Integral of series with complex exponentials

Suppose that $f\in L^2(\mathbb{R}/2\pi\mathbb{Z})$ takes the form $$f(\theta)=\sum_{n=1}^\infty a_ne^{in\theta}.$$ The function $$F(z)=\sum_{n=1}^\infty a_nz^n$$ converges in $|z|<1$. How can I evaluate the integral $$\int\int_{|z|<1}\left|\frac{\partial}{\partial r}F(z)\right|^2(1-|z|)dxdy$$ in terms of the coefficients $a_n$?

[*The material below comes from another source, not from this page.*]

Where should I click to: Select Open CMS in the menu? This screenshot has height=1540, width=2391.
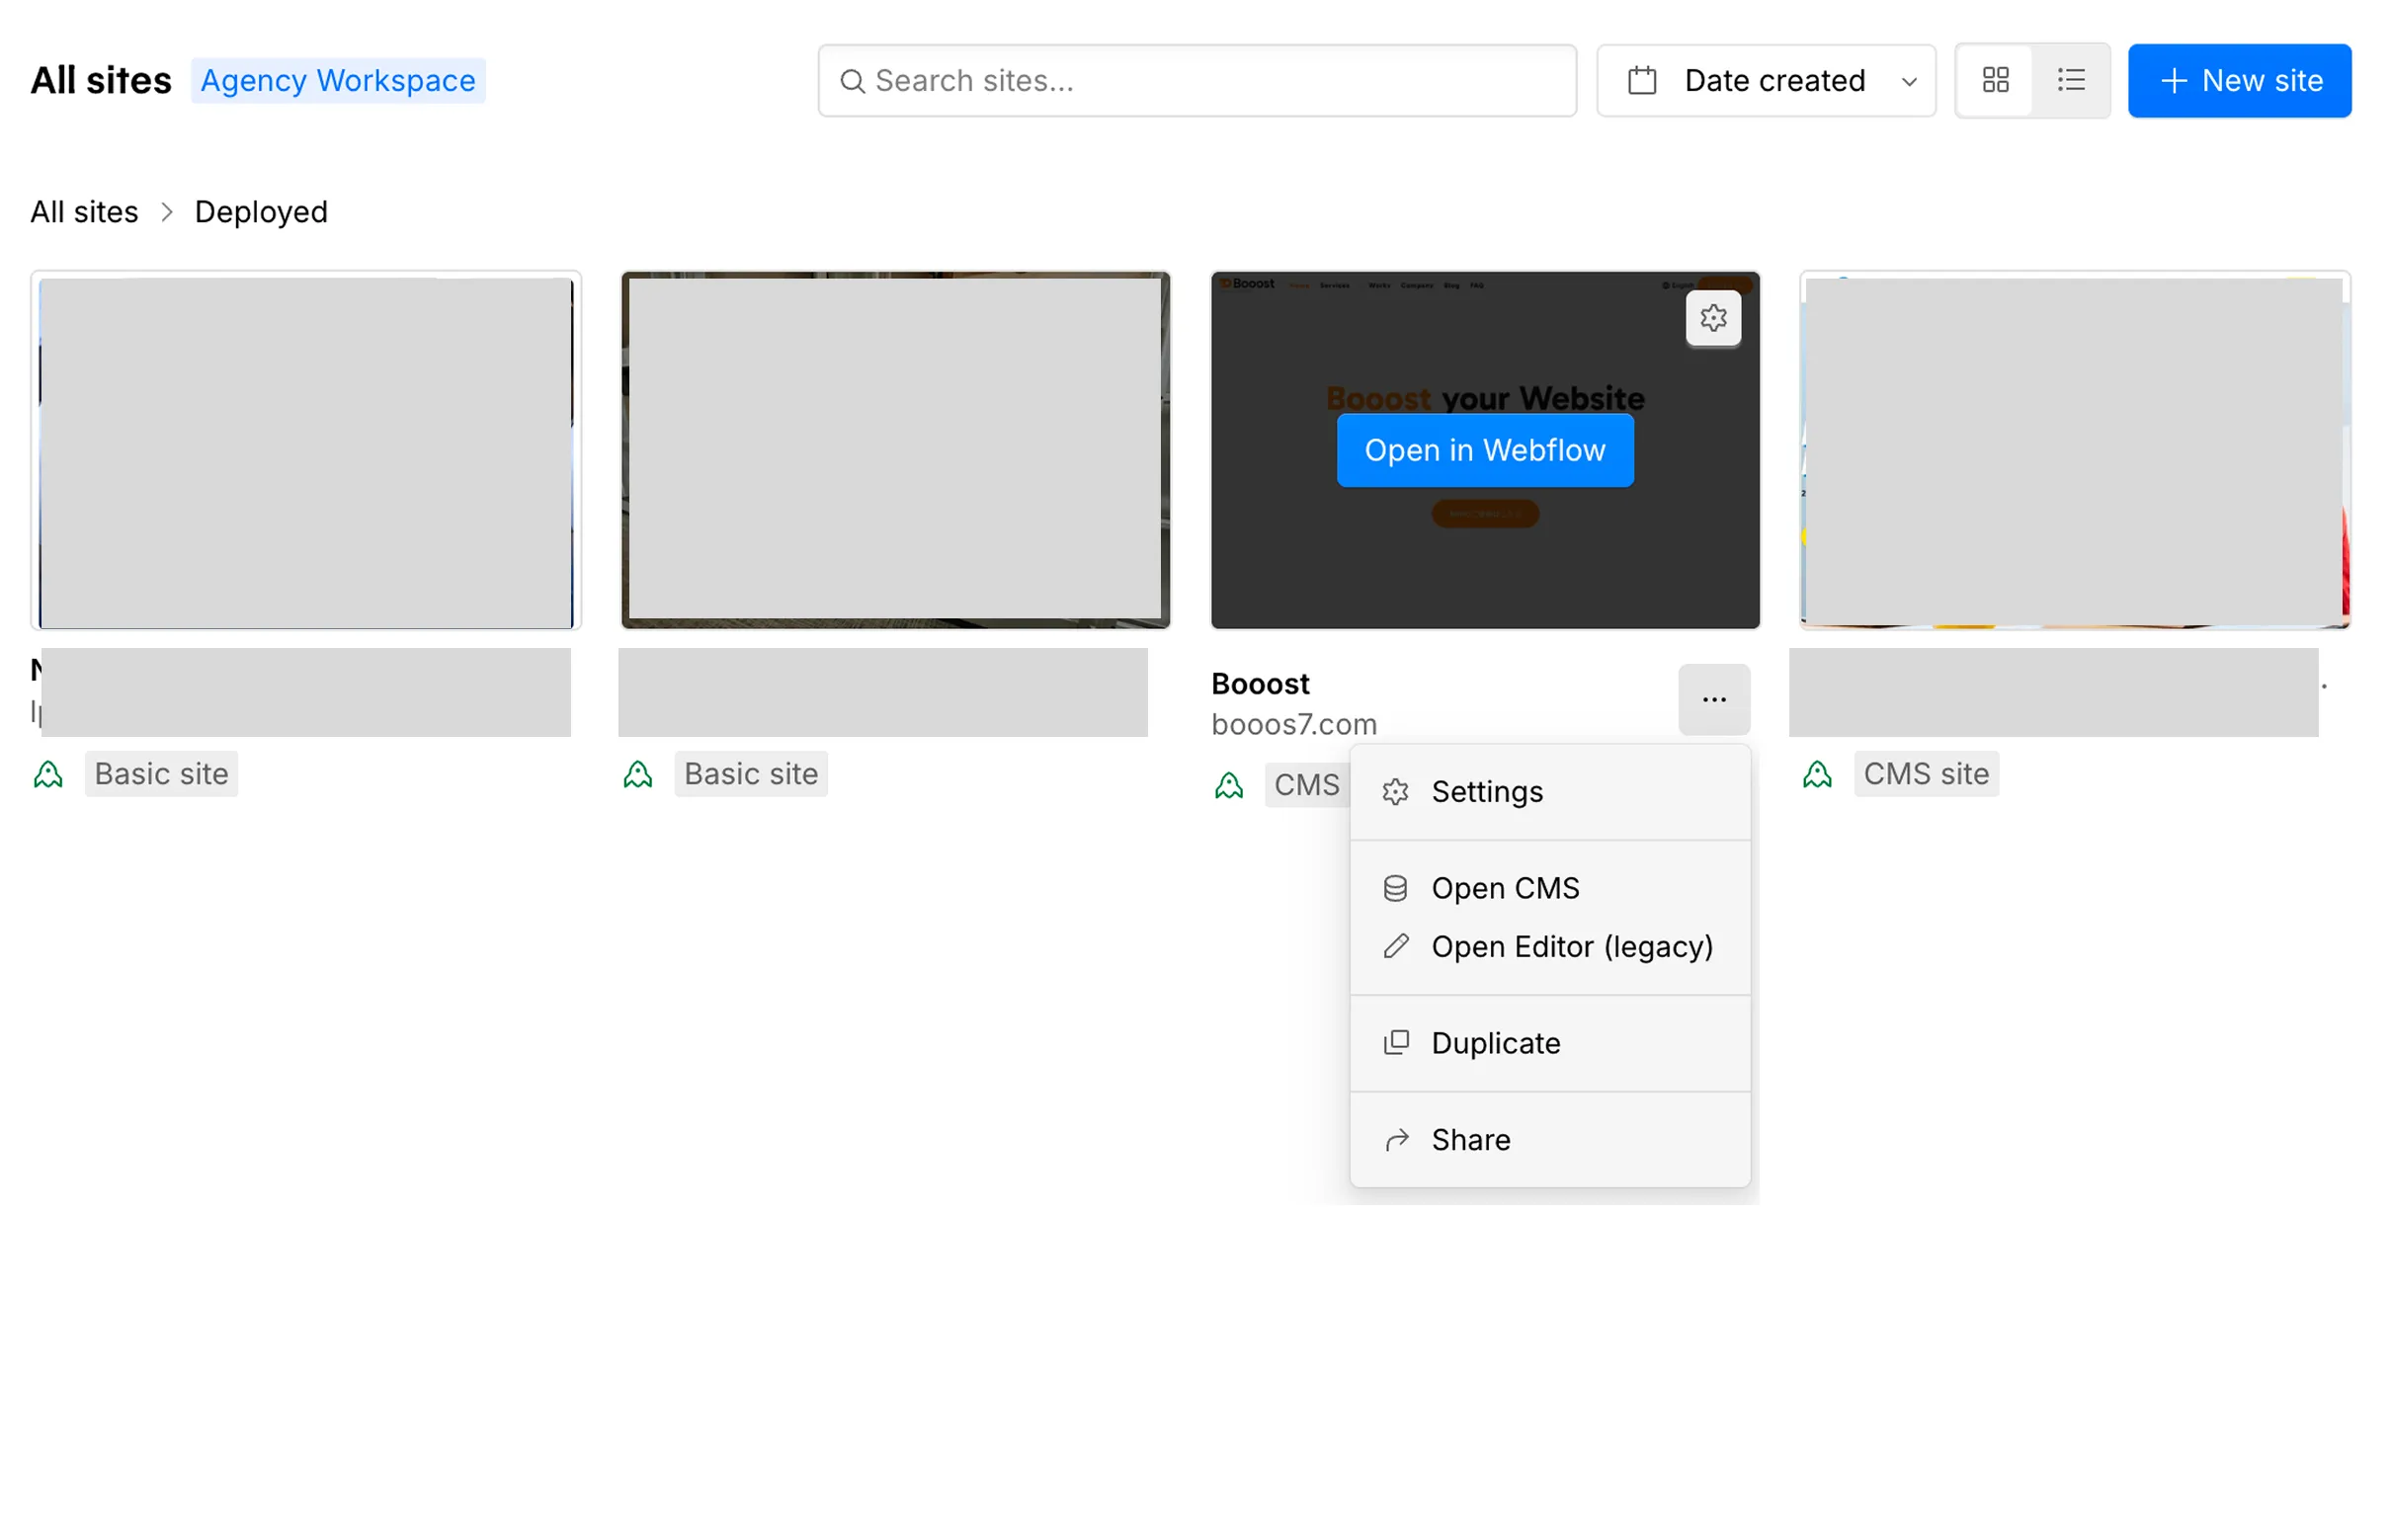pyautogui.click(x=1550, y=888)
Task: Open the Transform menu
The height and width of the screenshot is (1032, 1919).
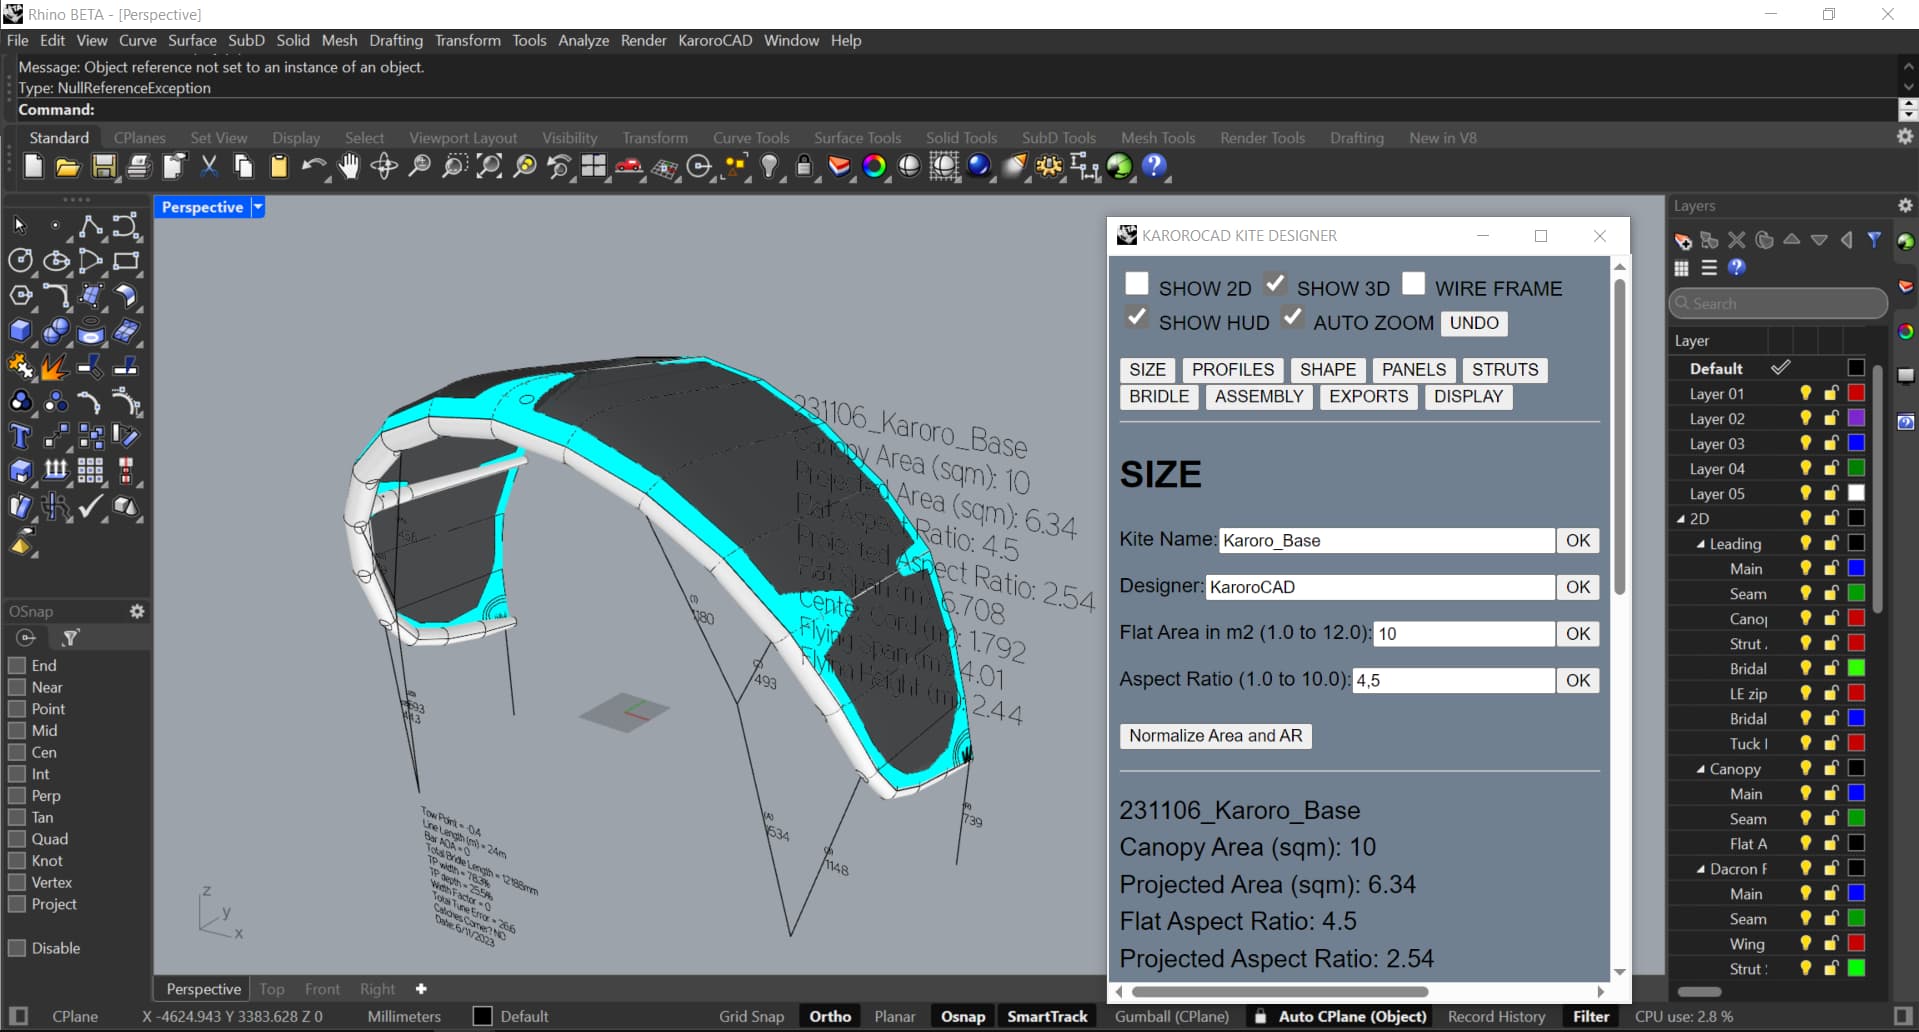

Related technique: (I), (II). Here is how you advance. We find the partial derivative w.r.t $r$ of $F(r,\theta)$

$$ F(z)=\sum_{n=1}^\infty a_n r^n e^{in\theta} \implies F_r = \sum_{n=1}^\infty n a_n r^{n-1} e^{in\theta}.$$

$$ \Bigg| \sum_{n=1}^\infty n a_n r^{n-1} e^{in\theta} \Bigg|^2 = \sum_{n=1}^\infty n a_n r^{n-1} e^{ni\theta}\sum_{m=1}^\infty m \bar{a_m } r^{m-1} e^{-im\theta}. $$

$$ 1-|z| = 1-|re^{i\theta}|=1-r $$

Gathering the above, the integral becomes

$$ \sum_{n=1}^\infty \sum_{m=1}^\infty n m a_n \bar{a_m}\int_{0}^{2\pi}\int_{0}^{1} r^{n+m-2}(1-r)e^{i(n-m)\theta} r dr d\theta\,. $$

Now, you just need to integrate and simplify. Note that, the

$$ \int_{0}^{2\pi} e^{i(n-m)\theta}d\theta $$

equals $0$ if $n\neq m$ and $2\pi$ if $n=m$.

Note: We used the fact

$$ |w|^2= w\, \bar {w}. $$